03/17/2014 02:17 pm ET Updated Dec 06, 2017

Public College Professors Get Bigger Raises Than Private School Professors For A Change

A new survey finds things are looking up for public college professors when it comes to salary.

The College and University Professional Association for Human Resources released a survey Monday that found professors at public universities saw wage increases outpacing their private counterparts for the first time in four years.

Tenure and tenure-track professors at public schools got a median pay increase in 2014 of 2.2 percent, higher than the 1.5 percent inflation rate, while private college professors reported a 2 percent increase.

While the difference is slight, it's a big shift from 2011, when public college professors reported getting no increase, and 2012, when they reported an increase that was half of what private school professors received.

college professor pay

The CUPAHR survey included responses from 178,717 tenured/tenure-track faculty members at 792 institutions nationwide.
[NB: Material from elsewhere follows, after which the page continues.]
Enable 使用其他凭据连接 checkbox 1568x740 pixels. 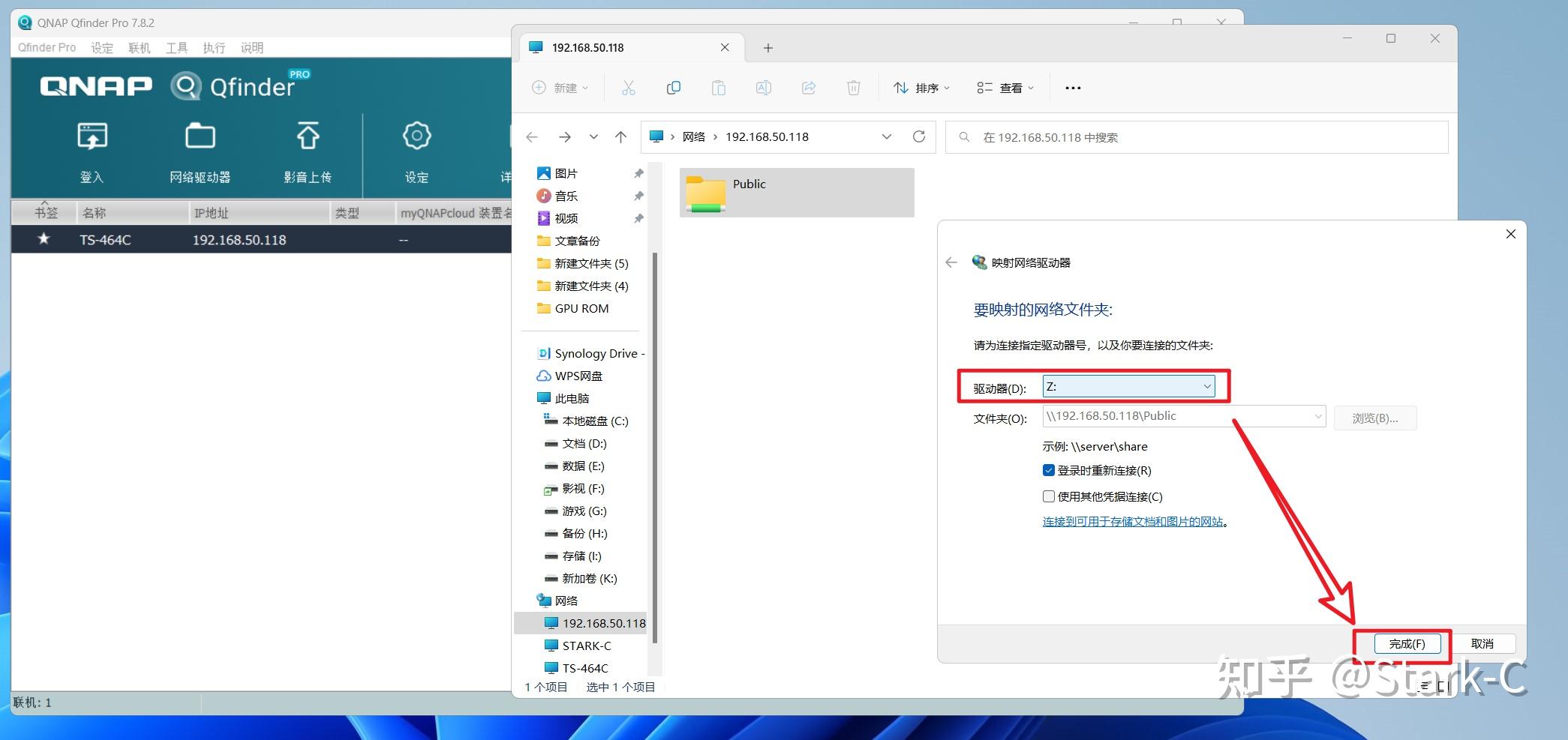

The poll found that public university instructors for legal professions made an average yearly salary of $112,088, while those at private colleges made an average of $123,541. Engineering professors took home a little more than $99,000 at both public and private schools. Professors in those disciplines, however, are likely on the higher end of the compensation spectrum -- the survey found professors teaching fitness studies, history or English had average salaries near or below $70,000 per year at both public and private universities.

The news of public instructor pay raises increasing can be spun two ways: a sign that state-backed higher education is making a rebound, or that private colleges are facing new economic realities.

The news that private college instructors are reporting smaller increases for this year follows months of headlines portraying these schools as struggling to maintain enrollment expectations and dire warnings of financial problems from analysts, prompting off-the-cuff forecasts from higher education leaders that many of these schools won't exist in a few decades.

Meanwhile, public universities have seen states begin to slightly restore funding to higher education, helping the institutions to somewhat slow tuition hikes.

The pay survey does not include how adjuncts, part-time or non-tenure track instructors are faring. Adjuncts are frequently paid far less than their full-time colleagues, and today make up a majority of the higher education teaching workforce.